Oil beetle lifecycle: How bees are crucial to the rare oil beetle's survival

Nick Baker takes a look at the lifecycle of one of Britain's rarest insects, the oil beetle

Published: April 11, 2023 at 3:34 pm

One of the rarest beetle is the oil beetle. In fact, their life-cycle is so weird and chancy, that just the mere existence of an adult is something of a miracle.

Are oil beetles rare in UK?


There are four species of oil beetle in the UK and several are very rare indeed. However, the most widespread are the violet oil beetle, Meloe violaceus, and the very similar black oil beetle, Meloe proscarabaeus. Both are worth looking out for – for their glorious, glistening oleaginous beauty, if nothing else.

What do they look like?

They are both big (females can be about 3cm long) and bold. The bumbling confidence to stride about in full sight of insect-loving birds is down to the noxious compound ‘cantharidin’ contained in their blood. Handle one roughly and they’ll leak this liquid from their leg joints all over your fingers.

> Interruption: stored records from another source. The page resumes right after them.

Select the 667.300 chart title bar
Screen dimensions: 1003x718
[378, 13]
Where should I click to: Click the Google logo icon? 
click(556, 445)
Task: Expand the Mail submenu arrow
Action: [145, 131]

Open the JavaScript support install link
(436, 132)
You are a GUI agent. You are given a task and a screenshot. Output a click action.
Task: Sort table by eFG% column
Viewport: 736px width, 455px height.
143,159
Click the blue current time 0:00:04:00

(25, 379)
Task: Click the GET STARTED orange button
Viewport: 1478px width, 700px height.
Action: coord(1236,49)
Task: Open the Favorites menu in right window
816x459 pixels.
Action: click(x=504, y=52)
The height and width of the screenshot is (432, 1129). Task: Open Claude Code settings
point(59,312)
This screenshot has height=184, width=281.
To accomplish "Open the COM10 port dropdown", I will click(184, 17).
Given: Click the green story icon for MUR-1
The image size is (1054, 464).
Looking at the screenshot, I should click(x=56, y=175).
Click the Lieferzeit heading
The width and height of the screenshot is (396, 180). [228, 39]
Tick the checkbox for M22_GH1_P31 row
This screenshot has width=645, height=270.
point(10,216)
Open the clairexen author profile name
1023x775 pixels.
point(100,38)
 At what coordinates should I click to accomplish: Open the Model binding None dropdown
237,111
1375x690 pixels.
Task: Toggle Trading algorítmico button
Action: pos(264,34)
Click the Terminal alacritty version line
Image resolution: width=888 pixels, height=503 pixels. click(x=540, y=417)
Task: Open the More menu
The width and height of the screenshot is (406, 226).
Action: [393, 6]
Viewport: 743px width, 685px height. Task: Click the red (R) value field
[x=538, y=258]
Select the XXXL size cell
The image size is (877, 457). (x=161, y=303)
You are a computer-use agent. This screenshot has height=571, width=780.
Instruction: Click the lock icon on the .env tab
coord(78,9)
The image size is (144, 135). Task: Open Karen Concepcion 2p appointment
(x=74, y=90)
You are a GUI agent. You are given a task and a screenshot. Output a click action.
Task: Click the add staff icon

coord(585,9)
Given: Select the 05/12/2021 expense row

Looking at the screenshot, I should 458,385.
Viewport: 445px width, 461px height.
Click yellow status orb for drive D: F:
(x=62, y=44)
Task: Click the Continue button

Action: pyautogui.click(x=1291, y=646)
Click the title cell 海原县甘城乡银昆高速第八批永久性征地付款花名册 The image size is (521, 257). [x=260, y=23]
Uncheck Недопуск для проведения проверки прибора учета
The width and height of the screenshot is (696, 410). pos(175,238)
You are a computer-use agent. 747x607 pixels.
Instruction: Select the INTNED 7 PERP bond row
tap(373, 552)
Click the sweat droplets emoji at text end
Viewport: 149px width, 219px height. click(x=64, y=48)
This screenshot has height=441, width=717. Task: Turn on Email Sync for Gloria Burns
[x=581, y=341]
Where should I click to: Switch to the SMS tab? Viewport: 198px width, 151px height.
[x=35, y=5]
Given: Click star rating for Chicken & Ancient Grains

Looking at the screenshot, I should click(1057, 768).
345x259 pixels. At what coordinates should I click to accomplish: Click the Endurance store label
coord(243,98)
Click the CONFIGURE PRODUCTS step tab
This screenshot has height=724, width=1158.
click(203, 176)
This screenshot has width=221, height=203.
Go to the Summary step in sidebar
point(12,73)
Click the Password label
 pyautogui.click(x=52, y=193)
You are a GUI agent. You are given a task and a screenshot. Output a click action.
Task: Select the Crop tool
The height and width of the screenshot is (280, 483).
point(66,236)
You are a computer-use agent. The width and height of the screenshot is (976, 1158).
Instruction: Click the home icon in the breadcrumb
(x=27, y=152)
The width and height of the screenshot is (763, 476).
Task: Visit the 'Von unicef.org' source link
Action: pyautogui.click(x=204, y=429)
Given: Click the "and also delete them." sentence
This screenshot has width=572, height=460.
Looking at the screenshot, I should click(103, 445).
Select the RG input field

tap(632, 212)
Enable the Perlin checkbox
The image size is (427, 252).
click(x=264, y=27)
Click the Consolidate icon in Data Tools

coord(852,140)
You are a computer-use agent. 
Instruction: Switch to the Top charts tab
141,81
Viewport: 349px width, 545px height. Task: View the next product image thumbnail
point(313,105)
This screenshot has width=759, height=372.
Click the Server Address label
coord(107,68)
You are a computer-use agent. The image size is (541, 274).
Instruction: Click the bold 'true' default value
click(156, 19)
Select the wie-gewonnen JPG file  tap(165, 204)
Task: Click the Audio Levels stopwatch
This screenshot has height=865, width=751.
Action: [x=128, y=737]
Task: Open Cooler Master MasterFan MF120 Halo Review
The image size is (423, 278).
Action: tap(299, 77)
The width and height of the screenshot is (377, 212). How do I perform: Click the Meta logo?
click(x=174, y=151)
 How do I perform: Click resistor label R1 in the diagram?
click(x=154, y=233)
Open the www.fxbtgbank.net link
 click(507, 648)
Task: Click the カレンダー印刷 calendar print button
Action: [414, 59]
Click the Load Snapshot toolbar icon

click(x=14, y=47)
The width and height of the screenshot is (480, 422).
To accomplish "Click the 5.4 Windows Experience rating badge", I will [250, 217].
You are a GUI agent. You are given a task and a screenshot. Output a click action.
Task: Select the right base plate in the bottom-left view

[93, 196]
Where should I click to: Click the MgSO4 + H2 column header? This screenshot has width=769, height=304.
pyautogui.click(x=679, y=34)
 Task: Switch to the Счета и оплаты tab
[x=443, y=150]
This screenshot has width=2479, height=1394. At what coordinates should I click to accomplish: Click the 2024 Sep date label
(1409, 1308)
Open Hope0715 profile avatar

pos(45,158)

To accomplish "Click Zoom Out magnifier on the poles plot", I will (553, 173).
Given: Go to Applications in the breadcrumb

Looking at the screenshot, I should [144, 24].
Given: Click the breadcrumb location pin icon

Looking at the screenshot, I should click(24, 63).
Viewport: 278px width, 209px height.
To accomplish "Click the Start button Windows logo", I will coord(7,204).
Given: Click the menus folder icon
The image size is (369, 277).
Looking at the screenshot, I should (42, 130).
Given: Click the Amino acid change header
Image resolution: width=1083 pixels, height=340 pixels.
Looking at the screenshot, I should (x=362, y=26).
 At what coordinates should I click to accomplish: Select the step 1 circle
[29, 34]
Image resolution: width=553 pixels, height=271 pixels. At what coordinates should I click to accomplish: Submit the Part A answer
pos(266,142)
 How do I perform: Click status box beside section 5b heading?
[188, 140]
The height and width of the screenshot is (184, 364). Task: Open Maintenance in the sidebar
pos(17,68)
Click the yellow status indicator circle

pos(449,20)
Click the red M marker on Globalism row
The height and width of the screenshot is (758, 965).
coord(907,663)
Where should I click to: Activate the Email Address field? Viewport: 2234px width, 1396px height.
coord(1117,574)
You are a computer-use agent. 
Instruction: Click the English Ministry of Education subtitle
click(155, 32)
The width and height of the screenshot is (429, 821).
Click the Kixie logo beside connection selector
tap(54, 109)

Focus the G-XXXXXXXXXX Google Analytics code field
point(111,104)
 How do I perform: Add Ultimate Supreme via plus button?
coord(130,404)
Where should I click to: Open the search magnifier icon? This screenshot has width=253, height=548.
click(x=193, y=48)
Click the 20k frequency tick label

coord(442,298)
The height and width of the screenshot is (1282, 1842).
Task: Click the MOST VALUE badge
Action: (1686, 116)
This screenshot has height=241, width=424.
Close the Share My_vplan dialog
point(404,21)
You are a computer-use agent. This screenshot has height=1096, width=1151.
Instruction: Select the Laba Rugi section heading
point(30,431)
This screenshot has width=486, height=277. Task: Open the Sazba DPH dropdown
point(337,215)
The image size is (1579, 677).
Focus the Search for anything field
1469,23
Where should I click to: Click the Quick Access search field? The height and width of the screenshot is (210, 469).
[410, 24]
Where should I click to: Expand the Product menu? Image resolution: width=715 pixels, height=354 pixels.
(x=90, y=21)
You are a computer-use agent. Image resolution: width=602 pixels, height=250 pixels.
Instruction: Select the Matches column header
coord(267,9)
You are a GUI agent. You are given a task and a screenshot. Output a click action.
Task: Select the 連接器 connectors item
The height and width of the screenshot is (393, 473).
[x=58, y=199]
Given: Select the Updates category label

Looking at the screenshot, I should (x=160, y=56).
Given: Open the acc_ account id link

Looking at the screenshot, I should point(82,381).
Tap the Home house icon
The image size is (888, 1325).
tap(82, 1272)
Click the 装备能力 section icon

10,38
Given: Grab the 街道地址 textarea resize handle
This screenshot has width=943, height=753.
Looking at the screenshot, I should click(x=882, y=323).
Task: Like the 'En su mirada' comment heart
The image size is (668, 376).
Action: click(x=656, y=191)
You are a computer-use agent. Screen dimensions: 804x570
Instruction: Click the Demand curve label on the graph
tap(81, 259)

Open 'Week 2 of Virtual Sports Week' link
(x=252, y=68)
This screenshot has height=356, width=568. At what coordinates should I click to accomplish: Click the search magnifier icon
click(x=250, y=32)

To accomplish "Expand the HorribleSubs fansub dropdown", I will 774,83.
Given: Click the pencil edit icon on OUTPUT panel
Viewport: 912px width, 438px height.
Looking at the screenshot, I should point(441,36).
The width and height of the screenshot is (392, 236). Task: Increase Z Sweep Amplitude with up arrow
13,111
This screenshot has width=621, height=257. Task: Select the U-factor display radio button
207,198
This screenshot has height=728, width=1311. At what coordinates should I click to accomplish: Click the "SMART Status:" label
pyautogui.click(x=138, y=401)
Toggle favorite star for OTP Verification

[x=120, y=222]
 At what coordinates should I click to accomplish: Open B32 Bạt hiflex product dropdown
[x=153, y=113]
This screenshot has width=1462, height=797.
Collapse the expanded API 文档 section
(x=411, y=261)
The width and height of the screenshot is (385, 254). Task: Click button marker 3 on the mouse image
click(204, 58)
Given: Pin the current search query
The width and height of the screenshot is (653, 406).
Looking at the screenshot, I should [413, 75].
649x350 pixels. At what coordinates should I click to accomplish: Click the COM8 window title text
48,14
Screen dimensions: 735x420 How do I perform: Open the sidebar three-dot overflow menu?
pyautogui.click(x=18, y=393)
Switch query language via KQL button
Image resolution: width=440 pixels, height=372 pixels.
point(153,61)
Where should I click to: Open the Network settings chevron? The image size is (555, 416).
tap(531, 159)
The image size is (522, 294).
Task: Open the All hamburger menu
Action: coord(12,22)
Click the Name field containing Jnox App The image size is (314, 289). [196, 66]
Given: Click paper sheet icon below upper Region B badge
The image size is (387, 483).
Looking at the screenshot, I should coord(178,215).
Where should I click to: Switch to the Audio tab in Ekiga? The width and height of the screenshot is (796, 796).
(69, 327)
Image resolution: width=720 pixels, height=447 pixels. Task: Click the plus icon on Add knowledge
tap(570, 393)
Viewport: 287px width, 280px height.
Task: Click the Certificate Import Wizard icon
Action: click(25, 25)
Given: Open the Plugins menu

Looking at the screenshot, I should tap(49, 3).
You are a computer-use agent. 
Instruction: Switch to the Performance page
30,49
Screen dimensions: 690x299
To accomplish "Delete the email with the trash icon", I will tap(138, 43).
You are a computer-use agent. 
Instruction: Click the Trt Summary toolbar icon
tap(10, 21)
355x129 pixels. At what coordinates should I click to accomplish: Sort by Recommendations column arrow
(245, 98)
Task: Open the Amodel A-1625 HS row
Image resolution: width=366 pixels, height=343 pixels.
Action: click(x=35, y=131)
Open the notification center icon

Not ‘classic’ beetles in their proportions, they have been described as looking like ‘fat men in tight waistcoats’ – an apt description, as their well-upholstered abdomens seem to bulge out from under their redundant relic wing cases.

Oil beetle lifecycle

The females in particular grow to uncomfortable-looking dimensions as the multitude of eggs, carried within the straining segments of her abdomen, swell and ripen. For this to happen, they need warmth and food. So, like articulated trucks of insect life, they gracelessly go heaving their heavy cargo about, seeking flowery places and suntraps.

After mating, the female finds herself some warm, friable soil and excavates several shallow burrows into which she deposits her eggs. By next spring, if you use a hand-lens to search inside flowers near the same locations as you notice the adults, you might find tiny, active earwig-like larvae.

Unlike the typical grub-like larvae of many beetles, these are known by the wonderfully descriptive name of ‘triungulins’ – so called because each of their grabby feet ends in a triad of sharp grappling hooks.

Watch them and they seem impatient, jostling for the best and highest anther or petal. Gently tap the flower and their frenetic scrambling reaches even greater levels of urgency. The reason for all of this is that they are doing nothing but waiting. It’s now or never – it’s imperative they latch onto a bee.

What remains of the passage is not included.